Ich traf Lothar Matthäus. Gab ihm ein Buch mit einer persönlichen Widmung. Er reichte es seinem Assistenten. Ich traf Tommy Haas. Gab ihm ein Buch mit einer persönlichen Widmung. Er steckte es in sein Bag. Ich traf Stefan Kretzschmar. Gab ihm ein Buch mit einer persönlichen Widmung. Er zeigte es seiner blonden Begleitung und ließ es dann im VIP-Zelt neben dem Kartoffelsalat liegen.
Ehrliches Interesse von Struff
Auf einem Trainingscourt spielte sich Jan-Lennard Struff mit Michael Berrer ein. Gleich würde sein Halbfinale gegen Matteo Berrettini beginnen. In dieser Phase sind Tennisprofis wie Rennpferde in ihrer Box vor dem Start: Nervös, angespannt. Ich gab Michael Berrer ein Buch mit einer persönlichen Widmung für Struffi. Ich glaube, ich schrieb, dass er ein Mentalitätsvorbild sei. Michael Berrer reichte es Struffi weiter. Struffi winkte und lachte.
Er verlor das Match. Ich fuhr nach Hause. Keiner der Influencer postete irgendetwas. Ein paar Wochen später bekam ich eine E-Mail. Sie war von einem Leser. Er schrieb sehr ausführlich, was ihm an dem Buch gefallen habe. Er könne einiges von dem, was mir auf den Futures widerfahren war, nachempfinden, weil er auch mal an exotischen Orten gespielt hatte.
Der Leser war Struffi. Seine E-Mail kein höflicher Akt, sondern ein Zeichen von ehrlichem Interesse. Ich antwortete ihm. Wir tauschten uns über Südafrika aus, wo wir beide gerne Urlaub machen.
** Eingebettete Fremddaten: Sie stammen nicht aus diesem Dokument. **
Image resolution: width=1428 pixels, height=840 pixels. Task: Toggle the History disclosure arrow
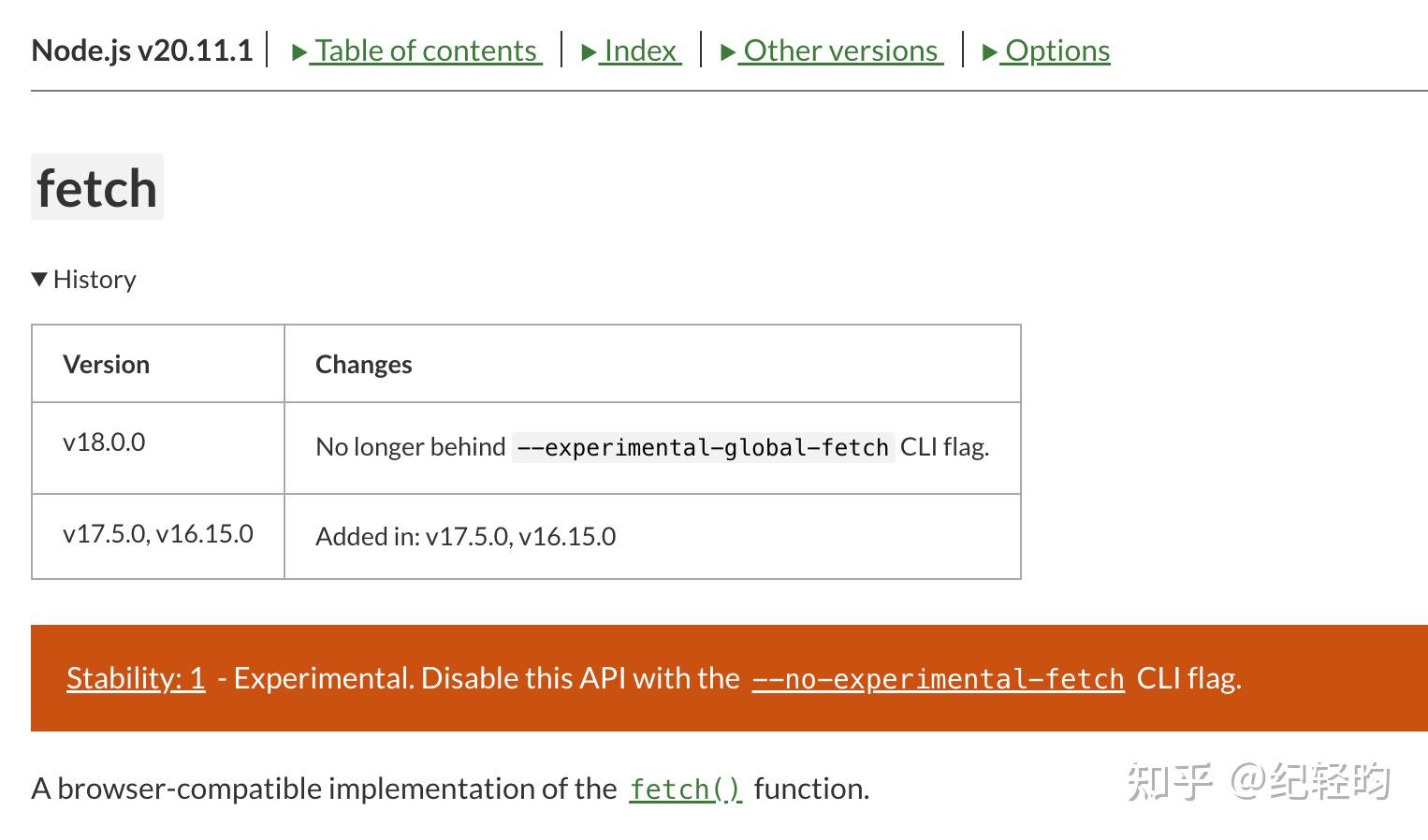pos(39,278)
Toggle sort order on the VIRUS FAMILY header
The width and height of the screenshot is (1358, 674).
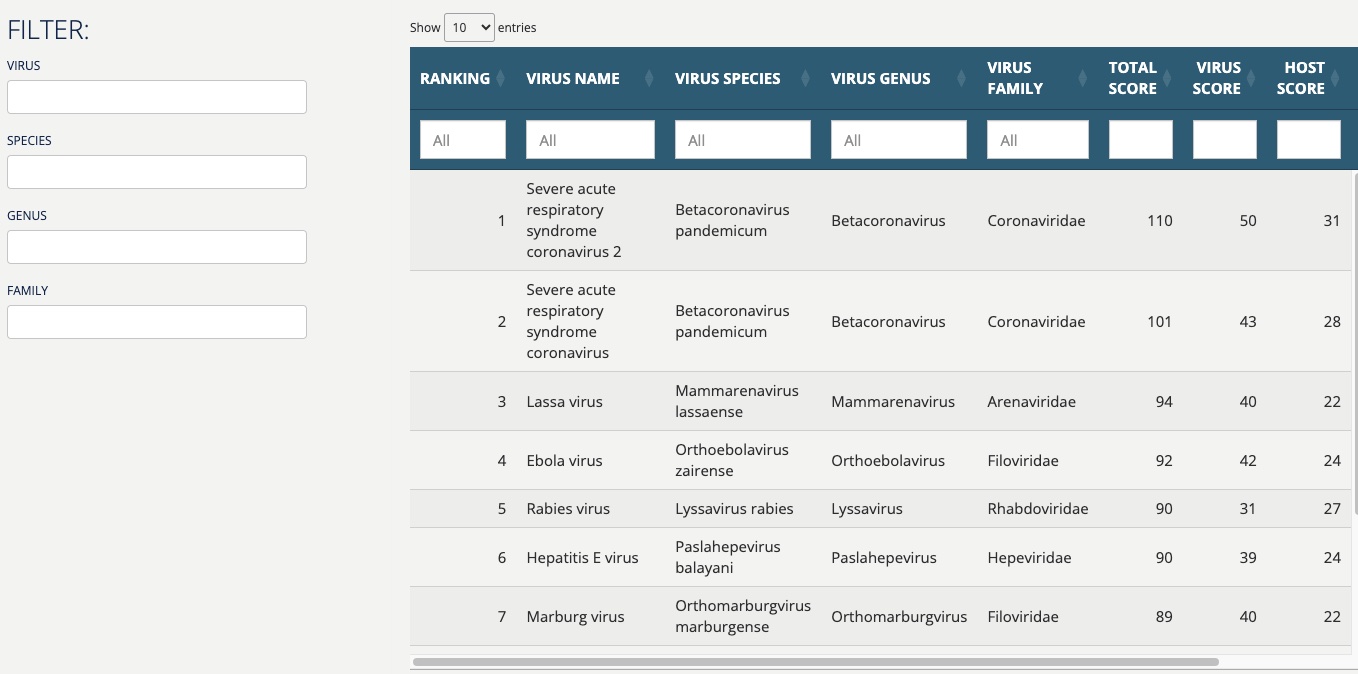[1015, 78]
Wir wechselten von E-Mail zu WhatsApp und seitdem schicken wir uns regelmäßig Nachrichten. Es war mein Traum, auf der Tour zu spielen. Struffi gibt mir das Gefühl, ab und zu ein bisschen dabei zu sein.
Von Jan-Lennard Struff lernen, ein besserer Mensch zu sein
In meinem Buch schreibe ich, was man vom Tennis fürs Leben lernen kann. Je länger ich Struffi kenne, umso überzeugter bin ich, dass man von ihm lernen kann, ein besserer Mensch zu sein. Struffi gehört zu den Top 50 im Einzel und im Doppel und blüht auf, wenn er für Deutschland antritt. „Wenn ich einen Mann immer haben will, ob im Einzel oder Doppel, dann ist das Jan-Lennard Struff“, sagte Boris Becker nach dem ATP Cup im Januar.
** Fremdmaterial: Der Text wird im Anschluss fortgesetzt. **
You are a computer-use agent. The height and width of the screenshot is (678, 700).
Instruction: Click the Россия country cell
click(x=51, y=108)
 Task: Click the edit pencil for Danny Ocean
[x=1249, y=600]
Aber beeindruckender finde ich, wie Struffi sich abseits des Platzes verhält. Wie wichtig ihm sein kleiner Sohn ist. Dass er sich treu geblieben und nicht nach Monte Carlo gezogen ist, sondern mit dem schwarz-gelben BVB-Schal ins Stadion geht, zu den Fans, nicht auf die VIP-Tribüne. Struffi weiß, dass sein Sport auch ein Business ist, aber Business eben nicht alles ist. Erfolg verändert Menschen, nicht immer zum besten. Das kann ich von Struffi nicht sagen.